Mlangeni was born in 1980 at Driefontein, near Wakkerstroom in Mpumalanga. He moved to Johannesburg in 2001 where he studied at the Market Photo Workshop,...
Young photographer Sabelo Mlangeni.has been announced as the 2009 winner of the Tollman Award for the Visual Arts. This R100 000 award is made annually to a young artist who has received critical recognition but is hampered financially in realising his or her potential work. The artist may use the award to work towards an exhibition, study further, travel or produce a publication.
Mlangeni was born in 1980 at Driefontein, near Wakkerstroom in Mpumalanga. He moved to Johannesburg in 2001 where he studied at the Market Photo Workshop, and graduated in 2004. His work attracted critical notice on the occasion of his first solo show at Warren Siebrits in Johannesburg in 2007. He exhibited a series of scenes of women cleaning the inner city entitled ‘Invisible Women’ which he photographed over an eight-month period at night between 11pm and 3.30am.
The annual Tollman Award for the Visual began in 2003 and has since been awarded to Wim Botha, Churchill Madikida, Mustafa Maluka, Zanele Muholi, Nicholas Hlobo and Paul Edmunds.
Wim Botha, Churchill Madikida, and Nicholas Hlobo all went on to receive the Standard Bank Young Artist Award.
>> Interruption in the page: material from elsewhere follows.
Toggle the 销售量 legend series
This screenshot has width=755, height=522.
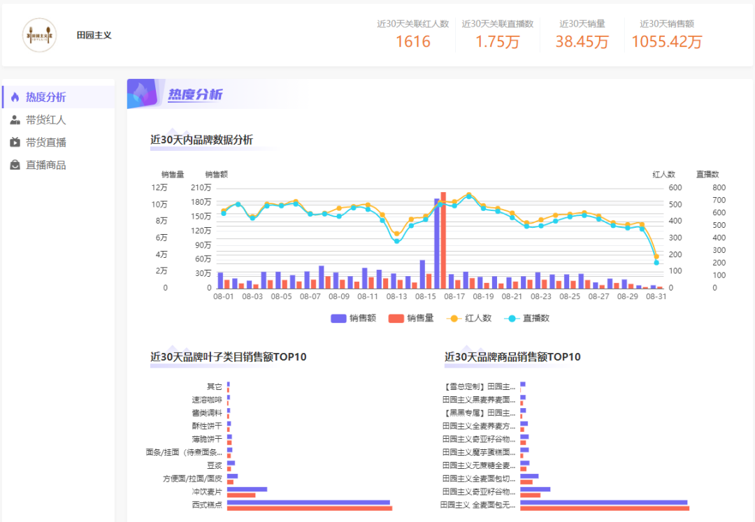coord(411,318)
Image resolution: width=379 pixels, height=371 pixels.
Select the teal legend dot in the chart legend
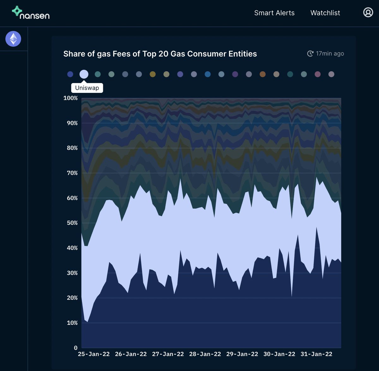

The work that Madikida produced after his award was selected for Documenta XI. Zanele Muholi recently completed her Masters degree in documentary photography at Ryerson University in Toronto and has undertaken residencies at MIT in Boston and Thami Mnyele in Amsterdam. Hlobo has exhibited widely abroad in solo projects including at the ICA in Boston and at Tate Modern in London. Wim Botha and Mustafa Maluka have both enjoyed successful solo exhibitions in Europe. Paul Edmunds produced a catalogue on his work with the proceeds of the award and he is currently preparing for a solo exhibition in Cape Town.
The selection committee for the award consists of Walter Oltmann, Rochelle Keene, David Brodie, Sophie Perryer, Joost Bosland and Michael Stevenson. Annually a short list is prepared for the Tollman family and this year, Mlangeni’s selection was unanimous. Because of the family’s historical close association with central Johannesburg where they established their first hotel in the late 1950’s, the photographer’s images resonated strongly with them.
The award is an acknowledgement of the family’s commitment to the continuation of the extra-ordinary creativity and enjoyment that they have derived from South Africa art over the past fifty years.